= Problem details =
Format the material between the lines holding "Регламент (129, 1185)" and "Hi-Tech (598, 1321)", inclusive, as a two-column CSV with the columns item and answer and one row per entry. Wrap each field in quotes and replace any line breaks with spaces.

= Record excerpts =
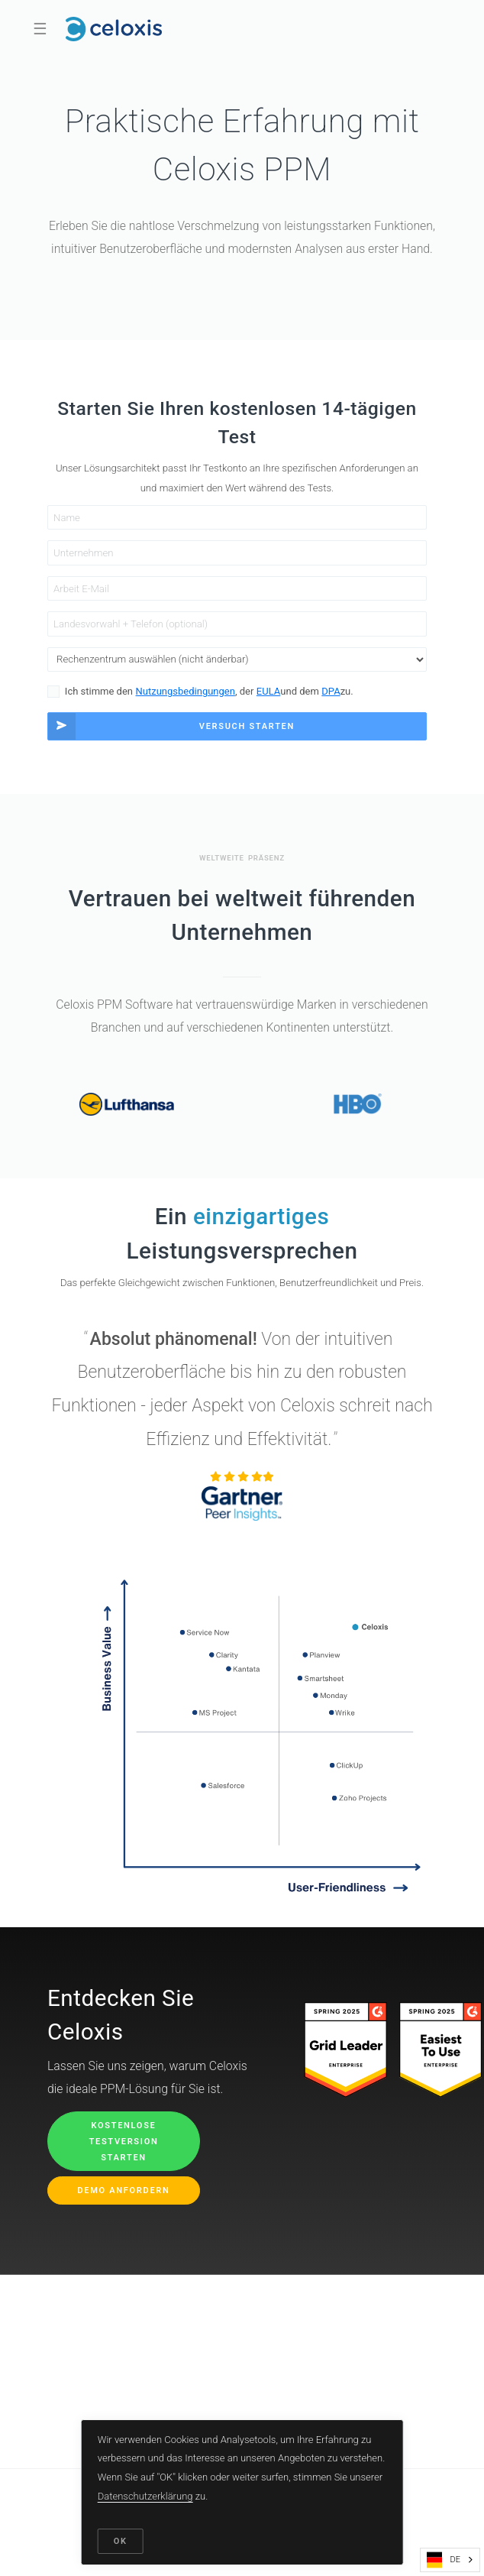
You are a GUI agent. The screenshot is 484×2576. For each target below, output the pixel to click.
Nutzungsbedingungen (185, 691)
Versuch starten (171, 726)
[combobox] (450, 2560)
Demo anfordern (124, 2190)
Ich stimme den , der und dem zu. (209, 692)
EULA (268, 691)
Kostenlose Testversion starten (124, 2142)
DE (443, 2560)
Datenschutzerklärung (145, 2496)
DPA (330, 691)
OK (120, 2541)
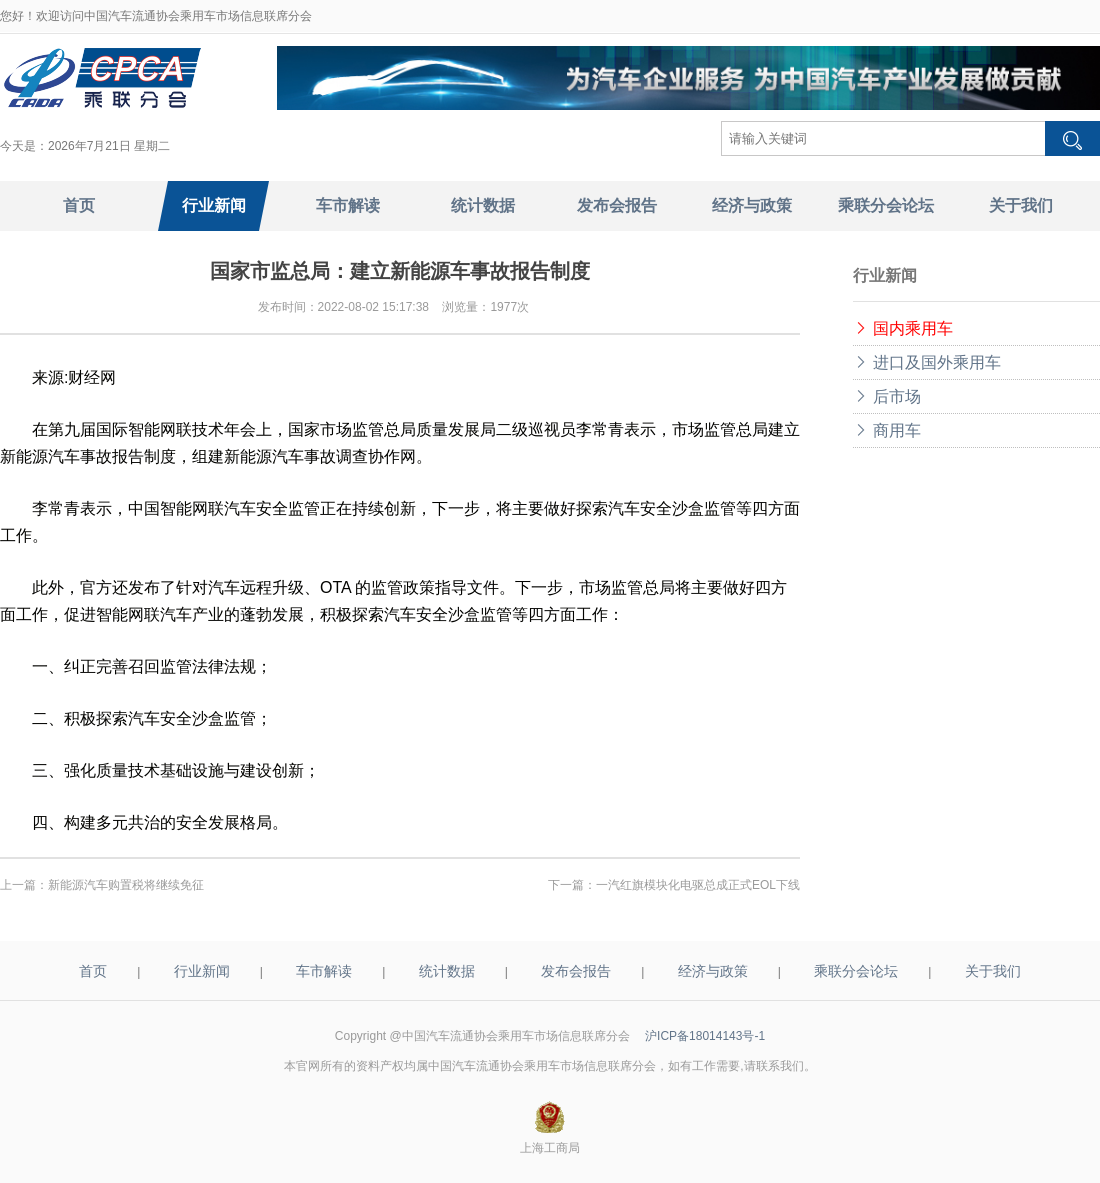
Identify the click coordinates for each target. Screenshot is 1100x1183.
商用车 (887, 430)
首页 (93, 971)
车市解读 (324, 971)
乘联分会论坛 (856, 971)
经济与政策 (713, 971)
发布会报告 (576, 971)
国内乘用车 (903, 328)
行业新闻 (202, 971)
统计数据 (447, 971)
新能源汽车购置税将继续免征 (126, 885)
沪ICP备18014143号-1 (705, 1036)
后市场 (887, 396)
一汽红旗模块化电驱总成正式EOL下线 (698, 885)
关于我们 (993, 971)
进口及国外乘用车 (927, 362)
* * *
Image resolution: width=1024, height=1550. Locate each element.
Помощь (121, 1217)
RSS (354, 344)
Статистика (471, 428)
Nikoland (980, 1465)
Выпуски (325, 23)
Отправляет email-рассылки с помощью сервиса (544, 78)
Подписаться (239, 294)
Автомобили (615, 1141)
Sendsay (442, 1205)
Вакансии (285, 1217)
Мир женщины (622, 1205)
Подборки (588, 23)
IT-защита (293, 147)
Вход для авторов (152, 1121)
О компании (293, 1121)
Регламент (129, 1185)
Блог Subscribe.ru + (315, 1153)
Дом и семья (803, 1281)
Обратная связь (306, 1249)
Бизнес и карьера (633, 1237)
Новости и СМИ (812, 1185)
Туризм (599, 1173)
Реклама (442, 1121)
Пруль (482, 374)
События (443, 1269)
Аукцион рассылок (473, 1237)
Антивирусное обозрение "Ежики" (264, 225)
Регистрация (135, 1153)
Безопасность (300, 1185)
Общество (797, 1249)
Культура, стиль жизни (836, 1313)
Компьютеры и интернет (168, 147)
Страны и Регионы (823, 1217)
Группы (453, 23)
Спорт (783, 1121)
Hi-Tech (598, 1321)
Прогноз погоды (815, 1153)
--
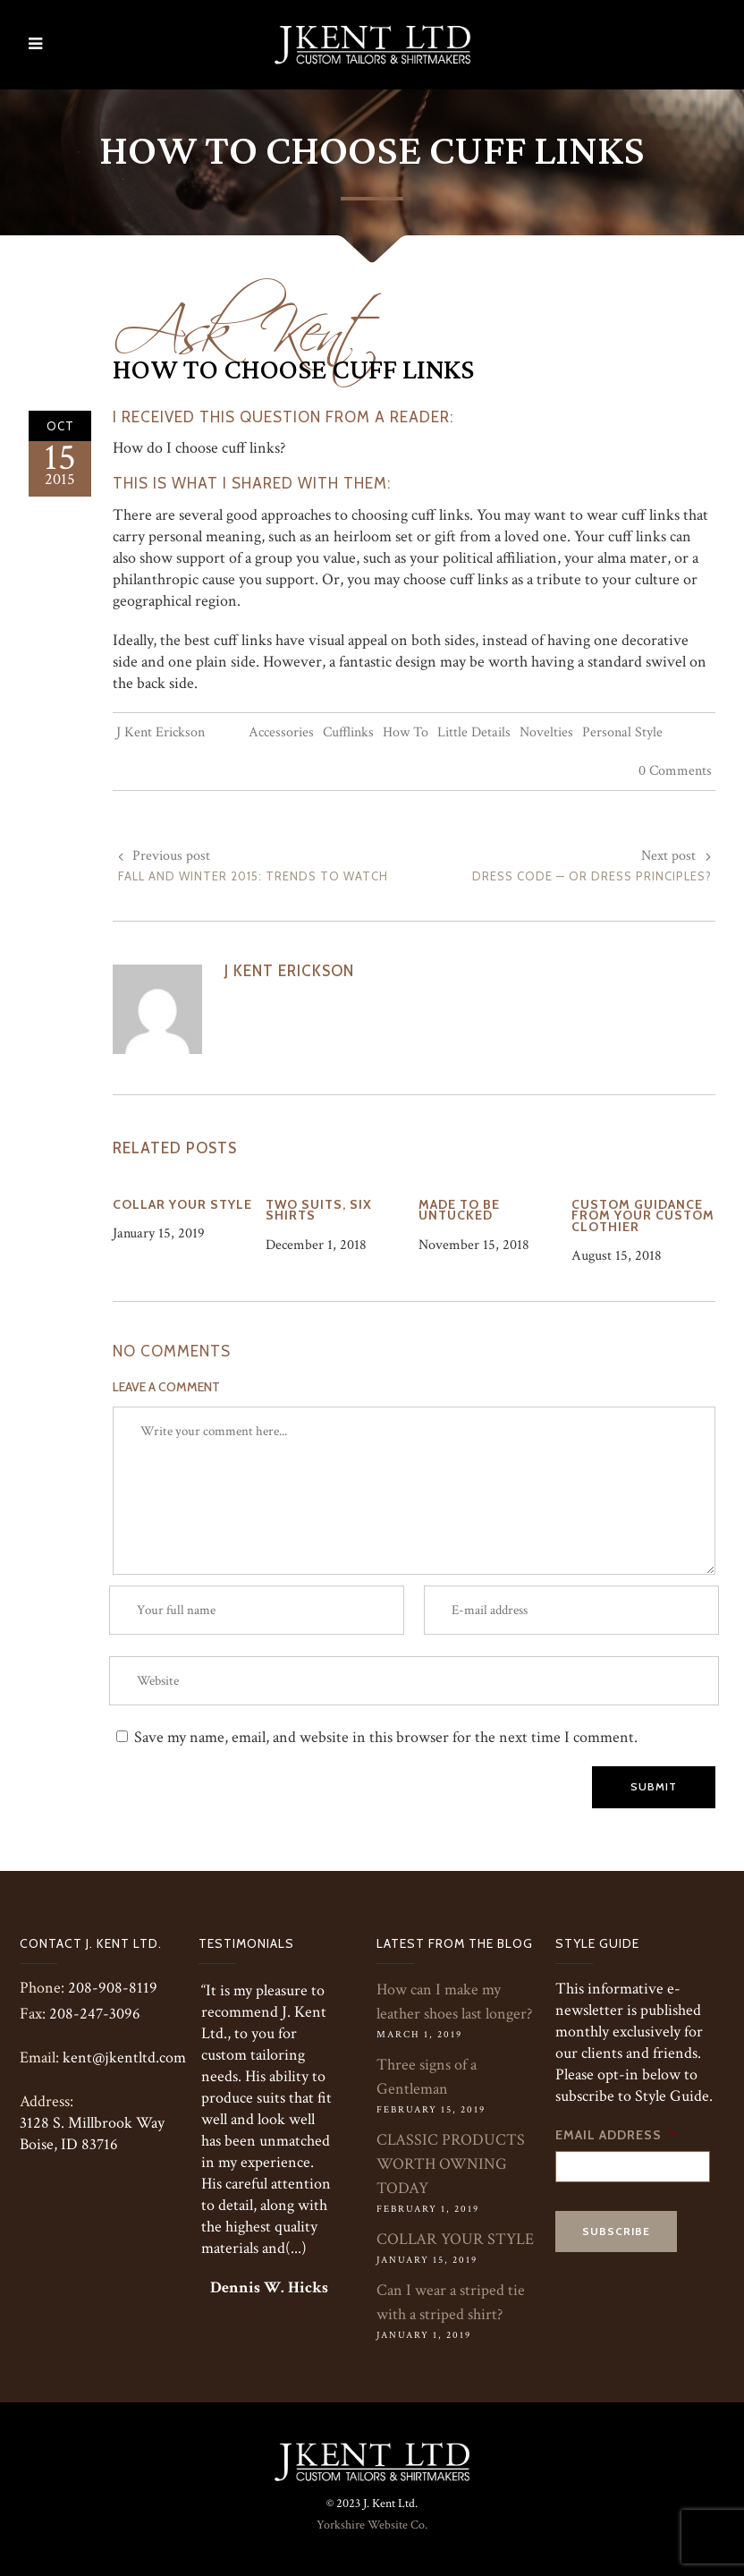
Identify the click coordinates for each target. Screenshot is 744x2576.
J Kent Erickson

= Output for this exercise =
item,answer
"Регламент","(129, 1185)"
"Блог Subscribe.ru +","(315, 1153)"
"Дом и семья","(803, 1281)"
"Обратная связь","(306, 1249)"
"Бизнес и карьера","(633, 1237)"
"Новости и СМИ","(812, 1185)"
"Туризм","(599, 1173)"
"Реклама","(442, 1121)"
"Пруль","(482, 374)"
"События","(443, 1269)"
"Аукцион рассылок","(473, 1237)"
"Антивирусное обозрение ""Ежики""","(264, 225)"
"Регистрация","(135, 1153)"
"Безопасность","(300, 1185)"
"Общество","(797, 1249)"
"Культура, стиль жизни","(836, 1313)"
"Компьютеры и интернет","(168, 147)"
"Страны и Регионы","(823, 1217)"
"Группы","(453, 23)"
"Спорт","(783, 1121)"
"Hi-Tech","(598, 1321)"